Segment Open
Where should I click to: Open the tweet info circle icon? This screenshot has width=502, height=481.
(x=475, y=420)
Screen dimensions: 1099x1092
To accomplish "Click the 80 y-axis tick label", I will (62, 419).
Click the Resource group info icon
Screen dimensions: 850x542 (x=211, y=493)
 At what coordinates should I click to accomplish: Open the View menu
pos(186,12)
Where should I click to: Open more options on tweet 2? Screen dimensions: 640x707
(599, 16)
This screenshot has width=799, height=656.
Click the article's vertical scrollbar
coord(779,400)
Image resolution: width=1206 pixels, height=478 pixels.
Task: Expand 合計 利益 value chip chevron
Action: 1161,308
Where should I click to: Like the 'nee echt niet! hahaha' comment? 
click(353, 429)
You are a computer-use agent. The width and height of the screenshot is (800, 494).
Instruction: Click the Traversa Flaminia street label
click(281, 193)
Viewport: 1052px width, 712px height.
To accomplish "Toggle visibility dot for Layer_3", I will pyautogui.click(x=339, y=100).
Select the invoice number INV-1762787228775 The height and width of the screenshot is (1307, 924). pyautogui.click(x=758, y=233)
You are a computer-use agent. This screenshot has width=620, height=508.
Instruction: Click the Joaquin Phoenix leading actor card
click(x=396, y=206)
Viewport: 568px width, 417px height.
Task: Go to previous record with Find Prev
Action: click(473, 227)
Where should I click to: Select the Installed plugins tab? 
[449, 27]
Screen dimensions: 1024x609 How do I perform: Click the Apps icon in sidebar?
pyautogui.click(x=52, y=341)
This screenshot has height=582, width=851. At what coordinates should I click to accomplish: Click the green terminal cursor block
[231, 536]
Segment Closed
> [Task details]: Where in the entries does the word "agent" occur? Copy out each line that has it.

> [Exercise answer]:
You are a computer-use agent. The width and height of the screenshot is (800, 494).
You are a computer-use agent. This screenshot has width=620, height=508.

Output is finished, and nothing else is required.